Szczęść Boże! Chciałam podzielić się dziś świadectwem uzdrowienia mojej Mamy z raka z przerzutami za sprawą, między innymi, Nowenny Pompejańskiej. Nowenna, którą odmawiałam w intencji Mamy była czwartą nowenną, którą odmówiłam. Dotychczas spełniły się już trzy z nich.

W zeszłym roku, pod koniec maja okazało się, że moja Mama ma ośmiocentymetrowy guz na jajniku. Wszyscy byliśmy w szoku, ale nie wiedzieliśmy co ma się jeszcze wydarzyć. 31 maja Mama przyjęła sakrament namaszczenia chorych, a 02.06. 2014r. przeszła pierwszą operację- usunięcia jajników, macicy itd. Operacja przebiegła pomyślnie, ale na wyniki histopatologiczne musieliśmy czekać aż półtora miesiąca.

Kiedy wreszcie przyszły, okazało się, że guz, który był na jajniku był guzem nowotworowym złośliwym, nie był to natomiast guz pierwotny. Wyniki badań sugerowały, że najprawdopodobniej jest to przerzut z układu pokarmowego- jelita lub żołądka. Konieczne było wykonanie kolejnych badań- gastro i kolonoskopii. Jednakże, jak wiadomo, wszędzie, zwłaszcza w okresie wakacyjnym, kiedy wielu specjalistów ma urlop, kolejki nie mają końca. Na szczęście, po niedługim oczekiwaniu udało się Mamie dostać na oddział, a po przeprowadzonych badaniach ustalono, że guz znajduje się na jelicie grubym.
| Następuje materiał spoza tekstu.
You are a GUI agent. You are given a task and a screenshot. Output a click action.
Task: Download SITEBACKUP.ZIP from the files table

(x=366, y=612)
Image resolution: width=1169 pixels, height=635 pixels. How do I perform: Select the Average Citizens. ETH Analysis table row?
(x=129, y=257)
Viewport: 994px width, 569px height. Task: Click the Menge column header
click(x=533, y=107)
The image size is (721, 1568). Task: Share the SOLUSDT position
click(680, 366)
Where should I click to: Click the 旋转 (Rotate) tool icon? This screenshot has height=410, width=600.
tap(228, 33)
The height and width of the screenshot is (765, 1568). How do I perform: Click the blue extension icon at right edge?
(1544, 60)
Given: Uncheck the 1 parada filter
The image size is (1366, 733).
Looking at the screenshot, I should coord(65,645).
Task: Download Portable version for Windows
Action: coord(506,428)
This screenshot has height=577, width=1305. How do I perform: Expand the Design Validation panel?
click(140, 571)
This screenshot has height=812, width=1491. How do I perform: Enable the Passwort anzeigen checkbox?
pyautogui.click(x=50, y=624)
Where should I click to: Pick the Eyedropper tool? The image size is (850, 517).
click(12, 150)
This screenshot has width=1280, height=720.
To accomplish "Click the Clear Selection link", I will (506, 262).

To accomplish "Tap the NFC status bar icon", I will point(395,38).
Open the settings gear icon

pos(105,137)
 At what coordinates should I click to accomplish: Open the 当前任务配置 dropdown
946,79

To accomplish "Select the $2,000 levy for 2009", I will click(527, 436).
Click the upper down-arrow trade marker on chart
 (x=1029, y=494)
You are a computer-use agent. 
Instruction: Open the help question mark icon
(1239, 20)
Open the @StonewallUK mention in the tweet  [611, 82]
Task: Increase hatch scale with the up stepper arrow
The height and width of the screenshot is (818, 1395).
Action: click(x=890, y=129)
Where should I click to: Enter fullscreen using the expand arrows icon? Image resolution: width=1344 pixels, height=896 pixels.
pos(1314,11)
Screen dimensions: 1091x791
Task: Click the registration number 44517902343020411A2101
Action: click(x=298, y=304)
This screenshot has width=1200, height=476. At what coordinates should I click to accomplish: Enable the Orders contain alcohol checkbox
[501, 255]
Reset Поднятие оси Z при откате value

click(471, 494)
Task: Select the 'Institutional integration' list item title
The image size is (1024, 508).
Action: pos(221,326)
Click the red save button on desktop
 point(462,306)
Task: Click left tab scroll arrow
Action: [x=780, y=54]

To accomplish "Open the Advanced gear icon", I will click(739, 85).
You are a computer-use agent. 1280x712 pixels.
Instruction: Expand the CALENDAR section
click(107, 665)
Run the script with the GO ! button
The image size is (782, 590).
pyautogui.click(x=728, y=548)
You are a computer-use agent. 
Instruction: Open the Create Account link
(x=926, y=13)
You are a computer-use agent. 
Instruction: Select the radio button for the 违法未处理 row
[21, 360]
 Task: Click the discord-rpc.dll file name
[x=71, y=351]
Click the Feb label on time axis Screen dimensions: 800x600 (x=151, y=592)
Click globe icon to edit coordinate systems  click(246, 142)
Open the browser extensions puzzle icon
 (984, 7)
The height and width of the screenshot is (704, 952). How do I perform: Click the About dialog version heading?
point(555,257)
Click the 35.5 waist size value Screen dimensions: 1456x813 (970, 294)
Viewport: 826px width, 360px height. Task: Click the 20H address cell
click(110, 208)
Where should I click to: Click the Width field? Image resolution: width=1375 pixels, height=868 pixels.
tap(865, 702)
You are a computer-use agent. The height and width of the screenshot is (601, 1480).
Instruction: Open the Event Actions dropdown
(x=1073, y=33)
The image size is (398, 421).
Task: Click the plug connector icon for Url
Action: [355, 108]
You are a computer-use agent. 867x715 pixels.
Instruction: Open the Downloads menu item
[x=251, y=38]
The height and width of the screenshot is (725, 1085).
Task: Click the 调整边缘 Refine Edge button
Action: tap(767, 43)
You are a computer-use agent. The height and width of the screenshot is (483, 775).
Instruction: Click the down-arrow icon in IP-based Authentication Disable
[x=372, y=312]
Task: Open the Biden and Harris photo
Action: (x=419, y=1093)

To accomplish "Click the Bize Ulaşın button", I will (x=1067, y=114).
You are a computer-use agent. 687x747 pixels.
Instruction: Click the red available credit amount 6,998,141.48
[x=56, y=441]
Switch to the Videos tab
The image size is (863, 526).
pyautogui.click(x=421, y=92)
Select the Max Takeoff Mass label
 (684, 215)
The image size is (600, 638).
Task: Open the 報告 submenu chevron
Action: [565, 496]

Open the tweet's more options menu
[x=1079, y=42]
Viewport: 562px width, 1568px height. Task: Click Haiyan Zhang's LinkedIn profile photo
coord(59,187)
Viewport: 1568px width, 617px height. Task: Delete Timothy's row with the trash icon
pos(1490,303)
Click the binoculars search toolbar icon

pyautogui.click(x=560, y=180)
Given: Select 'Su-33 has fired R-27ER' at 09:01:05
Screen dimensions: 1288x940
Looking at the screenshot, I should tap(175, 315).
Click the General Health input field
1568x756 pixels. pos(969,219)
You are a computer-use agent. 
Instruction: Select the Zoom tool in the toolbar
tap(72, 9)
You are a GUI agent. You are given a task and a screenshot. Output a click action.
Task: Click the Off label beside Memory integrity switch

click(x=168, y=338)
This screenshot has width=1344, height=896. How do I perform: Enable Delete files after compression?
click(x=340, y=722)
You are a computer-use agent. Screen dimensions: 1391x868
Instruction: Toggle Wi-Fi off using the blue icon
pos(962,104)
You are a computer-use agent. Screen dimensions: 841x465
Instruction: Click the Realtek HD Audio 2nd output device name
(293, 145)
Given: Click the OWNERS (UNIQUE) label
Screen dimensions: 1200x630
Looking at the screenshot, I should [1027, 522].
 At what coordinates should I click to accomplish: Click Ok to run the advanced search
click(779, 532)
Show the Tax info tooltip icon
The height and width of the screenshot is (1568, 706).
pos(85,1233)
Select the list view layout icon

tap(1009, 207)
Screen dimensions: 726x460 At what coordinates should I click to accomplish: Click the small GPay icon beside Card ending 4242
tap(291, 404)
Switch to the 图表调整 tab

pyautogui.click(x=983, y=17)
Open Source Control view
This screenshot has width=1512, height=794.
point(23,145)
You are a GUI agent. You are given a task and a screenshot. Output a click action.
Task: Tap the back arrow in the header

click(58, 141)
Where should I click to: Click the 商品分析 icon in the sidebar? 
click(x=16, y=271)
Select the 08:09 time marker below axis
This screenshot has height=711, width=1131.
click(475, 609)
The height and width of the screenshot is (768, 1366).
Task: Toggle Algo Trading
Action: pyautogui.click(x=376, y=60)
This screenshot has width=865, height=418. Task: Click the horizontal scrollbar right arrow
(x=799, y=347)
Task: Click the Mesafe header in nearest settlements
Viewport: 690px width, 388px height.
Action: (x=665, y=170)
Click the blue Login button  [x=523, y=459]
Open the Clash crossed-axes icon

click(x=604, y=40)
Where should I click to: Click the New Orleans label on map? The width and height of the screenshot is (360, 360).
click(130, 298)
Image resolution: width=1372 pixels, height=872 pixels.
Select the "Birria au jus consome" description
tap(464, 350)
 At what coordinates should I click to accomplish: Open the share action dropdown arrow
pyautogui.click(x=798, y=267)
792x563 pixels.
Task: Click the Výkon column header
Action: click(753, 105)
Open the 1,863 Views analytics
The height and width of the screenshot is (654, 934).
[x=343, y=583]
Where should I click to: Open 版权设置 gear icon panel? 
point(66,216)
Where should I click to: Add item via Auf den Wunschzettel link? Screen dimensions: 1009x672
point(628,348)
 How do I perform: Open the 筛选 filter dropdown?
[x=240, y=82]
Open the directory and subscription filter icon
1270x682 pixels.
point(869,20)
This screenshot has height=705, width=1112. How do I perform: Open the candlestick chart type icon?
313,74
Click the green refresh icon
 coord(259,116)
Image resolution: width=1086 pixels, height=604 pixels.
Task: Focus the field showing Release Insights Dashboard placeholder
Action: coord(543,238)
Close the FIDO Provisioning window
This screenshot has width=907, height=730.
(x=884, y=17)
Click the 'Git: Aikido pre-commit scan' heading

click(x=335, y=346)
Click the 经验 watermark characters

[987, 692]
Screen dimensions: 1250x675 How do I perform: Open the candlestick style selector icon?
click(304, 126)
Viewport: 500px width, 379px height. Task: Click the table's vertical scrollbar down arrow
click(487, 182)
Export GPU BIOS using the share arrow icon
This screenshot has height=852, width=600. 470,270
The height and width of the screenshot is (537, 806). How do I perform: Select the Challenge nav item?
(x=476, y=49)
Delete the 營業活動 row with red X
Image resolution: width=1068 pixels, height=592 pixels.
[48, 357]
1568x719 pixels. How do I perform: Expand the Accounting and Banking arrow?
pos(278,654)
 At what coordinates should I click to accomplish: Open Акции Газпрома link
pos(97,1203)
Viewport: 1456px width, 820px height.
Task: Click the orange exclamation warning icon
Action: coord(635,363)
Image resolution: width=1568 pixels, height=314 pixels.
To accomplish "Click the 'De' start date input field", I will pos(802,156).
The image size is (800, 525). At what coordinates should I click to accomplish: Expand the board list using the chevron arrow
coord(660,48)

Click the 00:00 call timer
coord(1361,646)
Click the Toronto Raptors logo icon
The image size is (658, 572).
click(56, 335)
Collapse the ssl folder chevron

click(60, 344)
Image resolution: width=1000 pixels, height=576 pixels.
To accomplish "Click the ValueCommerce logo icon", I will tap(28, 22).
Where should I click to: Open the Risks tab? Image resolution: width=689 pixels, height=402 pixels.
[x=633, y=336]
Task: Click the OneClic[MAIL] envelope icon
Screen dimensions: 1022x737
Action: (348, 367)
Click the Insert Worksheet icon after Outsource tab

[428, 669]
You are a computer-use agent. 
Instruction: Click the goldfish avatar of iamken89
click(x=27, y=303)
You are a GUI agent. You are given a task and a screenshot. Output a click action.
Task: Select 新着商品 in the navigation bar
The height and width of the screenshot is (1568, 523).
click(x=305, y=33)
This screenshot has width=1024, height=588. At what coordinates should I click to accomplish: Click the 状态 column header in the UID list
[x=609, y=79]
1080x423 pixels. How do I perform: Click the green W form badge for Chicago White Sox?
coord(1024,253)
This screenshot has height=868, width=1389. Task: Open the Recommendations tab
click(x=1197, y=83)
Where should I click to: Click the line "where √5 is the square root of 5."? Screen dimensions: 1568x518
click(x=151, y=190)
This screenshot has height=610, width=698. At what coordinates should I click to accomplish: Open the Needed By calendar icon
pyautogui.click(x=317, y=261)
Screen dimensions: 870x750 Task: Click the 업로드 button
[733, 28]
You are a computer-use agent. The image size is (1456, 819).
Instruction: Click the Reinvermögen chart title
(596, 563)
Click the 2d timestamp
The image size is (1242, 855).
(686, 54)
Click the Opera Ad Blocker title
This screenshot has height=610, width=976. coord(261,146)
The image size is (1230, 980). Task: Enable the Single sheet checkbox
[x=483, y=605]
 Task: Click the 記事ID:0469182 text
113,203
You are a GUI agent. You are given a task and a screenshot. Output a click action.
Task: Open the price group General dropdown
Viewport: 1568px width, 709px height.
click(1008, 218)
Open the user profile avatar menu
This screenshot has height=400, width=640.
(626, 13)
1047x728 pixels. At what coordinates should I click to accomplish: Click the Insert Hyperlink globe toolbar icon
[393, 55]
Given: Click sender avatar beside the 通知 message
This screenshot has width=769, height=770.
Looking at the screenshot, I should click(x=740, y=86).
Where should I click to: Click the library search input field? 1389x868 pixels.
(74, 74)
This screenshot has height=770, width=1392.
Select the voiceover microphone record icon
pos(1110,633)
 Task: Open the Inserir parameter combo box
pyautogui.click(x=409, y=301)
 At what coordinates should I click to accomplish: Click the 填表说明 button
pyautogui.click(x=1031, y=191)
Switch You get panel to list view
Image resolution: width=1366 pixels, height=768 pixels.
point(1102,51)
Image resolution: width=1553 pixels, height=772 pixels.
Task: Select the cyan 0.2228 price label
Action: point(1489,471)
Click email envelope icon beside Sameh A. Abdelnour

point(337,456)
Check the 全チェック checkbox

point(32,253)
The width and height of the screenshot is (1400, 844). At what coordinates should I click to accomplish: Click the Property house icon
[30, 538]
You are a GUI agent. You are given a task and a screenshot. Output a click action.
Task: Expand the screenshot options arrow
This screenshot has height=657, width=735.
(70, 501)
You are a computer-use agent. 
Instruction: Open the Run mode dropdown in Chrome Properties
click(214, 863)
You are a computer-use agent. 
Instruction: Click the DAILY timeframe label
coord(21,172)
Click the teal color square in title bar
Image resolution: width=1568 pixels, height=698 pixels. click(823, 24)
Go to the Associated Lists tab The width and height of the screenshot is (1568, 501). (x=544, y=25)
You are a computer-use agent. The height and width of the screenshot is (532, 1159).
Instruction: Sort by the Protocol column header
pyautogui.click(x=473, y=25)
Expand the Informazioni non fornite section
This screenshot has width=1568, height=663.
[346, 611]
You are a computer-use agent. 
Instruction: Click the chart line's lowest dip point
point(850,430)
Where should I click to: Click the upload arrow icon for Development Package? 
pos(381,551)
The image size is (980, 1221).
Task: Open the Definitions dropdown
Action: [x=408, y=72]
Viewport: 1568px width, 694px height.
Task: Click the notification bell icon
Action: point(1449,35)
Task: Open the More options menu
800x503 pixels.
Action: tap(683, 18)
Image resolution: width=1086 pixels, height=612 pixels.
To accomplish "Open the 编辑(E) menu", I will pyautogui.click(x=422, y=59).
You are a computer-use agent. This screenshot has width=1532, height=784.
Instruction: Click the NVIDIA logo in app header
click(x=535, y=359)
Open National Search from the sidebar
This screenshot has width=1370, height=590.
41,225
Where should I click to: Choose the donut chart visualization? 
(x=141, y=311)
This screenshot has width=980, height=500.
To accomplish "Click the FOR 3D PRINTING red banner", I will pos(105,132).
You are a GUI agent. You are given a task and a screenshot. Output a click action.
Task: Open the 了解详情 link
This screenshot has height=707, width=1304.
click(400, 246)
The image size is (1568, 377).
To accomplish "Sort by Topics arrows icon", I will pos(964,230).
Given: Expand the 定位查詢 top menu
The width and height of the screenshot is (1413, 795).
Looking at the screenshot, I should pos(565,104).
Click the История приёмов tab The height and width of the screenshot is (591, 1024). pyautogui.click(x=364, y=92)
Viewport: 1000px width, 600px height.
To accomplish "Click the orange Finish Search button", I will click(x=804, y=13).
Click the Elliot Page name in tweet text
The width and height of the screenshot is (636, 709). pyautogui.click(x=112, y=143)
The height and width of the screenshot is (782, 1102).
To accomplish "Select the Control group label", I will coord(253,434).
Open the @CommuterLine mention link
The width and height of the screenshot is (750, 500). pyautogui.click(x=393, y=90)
W rezonansie wyszły z kolei jakieś zmiany na wątrobie. Lekarz prowadzący twierdził, że w takiej sytuacji można „leczyć”, ale „nie wyleczyć”.

Konieczna była następna operacja, tym razem jelita grubego, aby usunąć guza, który rozsiewa komórki rakowe na resztę organizmu. Dzięki wsparciu zaprzyjaźnionego kapłana, Mamie udało się w szybkim tempie dostać na oddział chirurgii. Było to tuż przed świętem Wniebowzięcia Matki Bożej. Mama została zoperowana, guz został usunięty w całości, udało się również uniknąć założenia stomii, której Mama tak bardzo się obawiała. Pozostała kwestia wątroby. Po cichu mieliśmy nadzieję, że zmiana, która tam jest okaże się niegroźna. Był to jednak przerzut.

W październiku miała miejsce kolejna, najtrudniejsza i najbardziej wyczerpująca operacja. Mamie usunięto cały płat wątroby. Wszyscy modliliśmy się nie tylko do Matki Bożej, ale również do Jana Pawła II. Zaprzyjaźniony kapłan odprawił w intencji Mamy kilka Mszy Świętych. Po tych trzech operacjach Mama musiała przyjąć osiem cykli chemioterapii, jednak znosiła ją całkiem dobrze. W czerwcu Mama miała robiony tomograf, który wykazał, że jej organizm jest czysty, potwierdziły to również badania krwi.
Wierzymy, że jest to zasługa modlitwy, że Matka Najświętsza, której z całym oddaniem polecaliśmy Mamę otoczyła ją swoją opieką i wyprosiła u swojego Syna łaskę zdrowia.

Chwała niech będzie Panu i Matce Przenajświętszej. Dla Boga nie ma bowiem nic niemożliwego!